<<<<

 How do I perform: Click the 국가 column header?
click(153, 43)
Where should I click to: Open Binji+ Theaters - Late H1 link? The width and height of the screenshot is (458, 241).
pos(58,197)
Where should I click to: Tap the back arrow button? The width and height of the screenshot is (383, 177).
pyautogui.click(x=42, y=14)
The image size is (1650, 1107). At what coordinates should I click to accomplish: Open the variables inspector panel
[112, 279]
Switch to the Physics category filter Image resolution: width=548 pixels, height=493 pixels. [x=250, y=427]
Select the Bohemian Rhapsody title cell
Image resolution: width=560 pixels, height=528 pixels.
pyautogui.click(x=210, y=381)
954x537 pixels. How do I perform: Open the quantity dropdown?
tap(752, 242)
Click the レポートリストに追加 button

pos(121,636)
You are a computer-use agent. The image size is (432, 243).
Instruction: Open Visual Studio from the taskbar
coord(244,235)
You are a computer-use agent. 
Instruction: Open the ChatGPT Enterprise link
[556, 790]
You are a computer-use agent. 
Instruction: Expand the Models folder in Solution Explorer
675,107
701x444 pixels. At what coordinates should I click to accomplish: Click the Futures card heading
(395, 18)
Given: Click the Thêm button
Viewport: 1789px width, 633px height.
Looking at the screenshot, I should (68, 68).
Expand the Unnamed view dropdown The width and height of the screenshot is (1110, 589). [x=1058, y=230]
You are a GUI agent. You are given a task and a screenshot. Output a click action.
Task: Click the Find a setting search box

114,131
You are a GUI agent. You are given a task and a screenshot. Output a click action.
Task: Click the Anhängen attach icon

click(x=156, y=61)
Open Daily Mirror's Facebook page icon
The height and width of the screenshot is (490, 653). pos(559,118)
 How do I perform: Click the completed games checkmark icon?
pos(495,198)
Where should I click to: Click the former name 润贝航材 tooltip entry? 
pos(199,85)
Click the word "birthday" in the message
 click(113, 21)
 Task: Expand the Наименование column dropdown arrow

>>>>

Copy every record above, substituting "desktop agent" for each occurrence of "computer-use agent" and keeping all other text unchanged.

 How do I perform: Click the 국가 column header?
click(153, 43)
Where should I click to: Open Binji+ Theaters - Late H1 link? The width and height of the screenshot is (458, 241).
pos(58,197)
Where should I click to: Tap the back arrow button? The width and height of the screenshot is (383, 177).
pyautogui.click(x=42, y=14)
The image size is (1650, 1107). At what coordinates should I click to accomplish: Open the variables inspector panel
[112, 279]
Switch to the Physics category filter Image resolution: width=548 pixels, height=493 pixels. [x=250, y=427]
Select the Bohemian Rhapsody title cell
Image resolution: width=560 pixels, height=528 pixels.
pyautogui.click(x=210, y=381)
954x537 pixels. How do I perform: Open the quantity dropdown?
tap(752, 242)
Click the レポートリストに追加 button

pos(121,636)
You are a desktop agent. The image size is (432, 243).
Instruction: Open Visual Studio from the taskbar
coord(244,235)
You are a desktop agent. 
Instruction: Open the ChatGPT Enterprise link
[556, 790]
You are a desktop agent. 
Instruction: Expand the Models folder in Solution Explorer
675,107
701x444 pixels. At what coordinates should I click to accomplish: Click the Futures card heading
(395, 18)
Given: Click the Thêm button
Viewport: 1789px width, 633px height.
Looking at the screenshot, I should (68, 68).
Expand the Unnamed view dropdown The width and height of the screenshot is (1110, 589). [x=1058, y=230]
You are a GUI agent. You are given a task and a screenshot. Output a click action.
Task: Click the Find a setting search box

114,131
You are a GUI agent. You are given a task and a screenshot. Output a click action.
Task: Click the Anhängen attach icon

click(x=156, y=61)
Open Daily Mirror's Facebook page icon
The height and width of the screenshot is (490, 653). pos(559,118)
 How do I perform: Click the completed games checkmark icon?
pos(495,198)
Where should I click to: Click the former name 润贝航材 tooltip entry? 
pos(199,85)
Click the word "birthday" in the message
 click(113, 21)
 Task: Expand the Наименование column dropdown arrow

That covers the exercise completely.